Say that as a single-founder company, in the unlikely event that you manage to
raise not only a seed rounds but an institutional A round, you end up holding
40% of the company by the time it sells.

Now look at what happens if you have two equal co-founders: 13%, squarely in
Altman country.

Being irritated about this is pointless. At each dilutive step --- dividing
the pie between cofounders, allocating options to employees, buying a pile of
money from seed investors, buying a bigger pile of money from VCs --- you were
given a judgement call: "will the amount of equity I end up, converted to
dollars, be _higher_ or _lower_ if I give up equity now?" If the answer is
"no", you say "no".

Often the answer is "yes". For instance: "will I make more money in the long
run if I cut my stake _in half_ by bringing on an equal cofounder?" If you're
being careful, and you don't have a cofounder already, probably yes. Looking
at your percentage is not helpful. Think of it this way: prior to having a
cofounder, all your energy and skill is generating ${X} amount of value. If
you select a cofounder carefully, you can end up generating _more than ${2X}_
: not only is there _a whole other founder_ working on the problem, but their
skills complement yours. Also you can get the stomach flu for a week and not
leave the company rudderless.

The percentage you're left with is a barometer, but it's a little like the
spot cost of a share of stock: you need more context to actually evaluate it.
Having 90% of it can be a _bad sign_ : it means you're keeping a lot of your
value in the bank, rather than deploying it to accelerate your business.

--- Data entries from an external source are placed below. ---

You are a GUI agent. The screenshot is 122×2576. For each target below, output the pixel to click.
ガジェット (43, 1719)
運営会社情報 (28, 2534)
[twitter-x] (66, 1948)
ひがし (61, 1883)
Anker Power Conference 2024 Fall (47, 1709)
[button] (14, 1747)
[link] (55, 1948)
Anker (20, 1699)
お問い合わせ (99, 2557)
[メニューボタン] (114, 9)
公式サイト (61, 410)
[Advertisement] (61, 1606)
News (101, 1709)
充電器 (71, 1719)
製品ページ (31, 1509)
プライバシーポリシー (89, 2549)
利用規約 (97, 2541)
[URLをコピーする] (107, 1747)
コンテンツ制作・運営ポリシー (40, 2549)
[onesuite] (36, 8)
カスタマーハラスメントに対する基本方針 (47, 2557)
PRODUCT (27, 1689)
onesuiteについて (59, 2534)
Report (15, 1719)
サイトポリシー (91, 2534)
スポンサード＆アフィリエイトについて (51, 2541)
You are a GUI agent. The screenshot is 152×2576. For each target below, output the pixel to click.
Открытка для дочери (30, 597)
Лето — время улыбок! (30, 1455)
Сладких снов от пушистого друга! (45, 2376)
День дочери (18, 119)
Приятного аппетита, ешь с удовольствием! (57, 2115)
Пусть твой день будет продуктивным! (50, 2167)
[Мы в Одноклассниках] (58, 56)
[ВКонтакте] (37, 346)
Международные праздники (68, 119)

You say you're building a company positioned for "hyper growth". I'd suggest
you double-check that assumption. Implied in the strategy of "hyper-growth" is
"fast go-to-market". That costs money. Money costs equity. My sense is that a
lot of people who believe they're in a shoot- the- moon startup are just fine
with 10%; 10% of ${BIG NUMBER} is ${BIG NUMBER}. If you're thinking about what
10% of ${MODEST NUMBER} is, you're not thinking about "hyper growth". Which is
fine! I think "hyper growth" is a bad strategy for most founders.

You can keep 100% of the company if you go it alone, don't take on investors,
and pay nosebleed market salaries for all your employees. Good luck. Just
remember what 100% of zero is.

Here's a link to one of the rare infographics that is actually helpful:

[http://tctechcrunch2011.files.wordpress.com/2011/10/dilution...](http://tctechcrunch2011.files.wordpress.com/2011/10/dilutionfinal02-640.jpg)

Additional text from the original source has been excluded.